うえびん

英雄の証明のうえびんのレビュー・感想・評価

英雄の証明(2021年製作の映画)
3.8
火のない所に煙は立たぬ

2021年 フランス/イラン作品

ソーシャルメディアによって、平凡な一般人が一夜にして英雄に祀り上げられ、それを証明しようと奮闘した結果、一夜にしてペテン師に落ちてしまうといった物語。

平凡な一般人ラヒム。ちょっとした偶然の出来事が、SNSで美談(フィクション)として拡散し、彼の生活は一変する。最初は、周囲の人たちに決してフィクションではないと事実を伝えようとするのだけれど、賞賛の嵐を浴びながら徐々に調子に乗っちゃって…。“火のない所に煙は立たぬ”、美談は100パーセント作り話ではなく、事実も含まれていたわけで、彼が調子に乗ってしまったのも分からなくはない。決して“悪い奴”ではないんだけれど、浮かれている様子は鼻につく。身近にこんな人がいたらきっと“痛い奴”って言われるんだと思う。

世間のラヒムに対する賞賛は、アンチ「ラヒム」の人たちを刺激して、彼の過去が暴露される。

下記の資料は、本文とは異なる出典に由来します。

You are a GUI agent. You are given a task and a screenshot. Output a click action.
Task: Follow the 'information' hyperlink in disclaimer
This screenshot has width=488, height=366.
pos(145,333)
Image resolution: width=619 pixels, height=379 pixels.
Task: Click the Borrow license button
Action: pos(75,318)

決して英雄では無いのだと。美談は事実ではないのだと。自身の虚像を必死で守ろうとするラヒムは、「母さんの魂に誓って」「息子に誓って」自身の名誉のために嘘と弁明を繰り返す。“火のない所に煙は立たぬ”、おそらくその人たちに対してラヒムは礼を欠き、“無礼な奴”だと思われてしまったんだと思う。

そして、ラヒムはその人たちに猪突猛進、歯向かってしまう。怒りを抑えられないラヒム、冷静なときには“悪い奴”ではないのにどうして!?と、危なっかしい言動にヒヤヒヤしてしまう。“危ない奴”だと思わざるを得ない。

案の定、世間の英雄からペテン師に転落してしまったラヒム。そんな彼にも強い愛情を向けてくれる婚約者と、深い愛情で結ばれた息子がいた。だから、人を思い遣れる”善い奴”な面もあって“憎めない奴”でもある。

痛い奴、無礼な奴、危ない奴、善い奴、憎めない奴、一人の人間の多面性や複雑性を不自然にならずに演じ切るアミル・ジャディディの演技が素晴らしい。だけど、レビューを書いていても、なんだか咀嚼しきれない。

ソーシャルメディアの危険性、人間が集団化することの恐ろしさも感じるけれど、“火のない所に煙は立たない”から、やっぱりラヒム個人の“身から出た錆”なんじゃないかと思う。

この咀嚼できない複雑な人物像と社会像を複層的に描くことが、アスガー・ファハルディ監督の腕力なんだろうか。『別離』『ある過去の行方』でも、主人公は優柔不断で煮え切らず、脇役ははっきりしていて、そんな大人たちに子どもが翻弄されて、最後は「何だかなぁ…」って感じだったのを思い出した。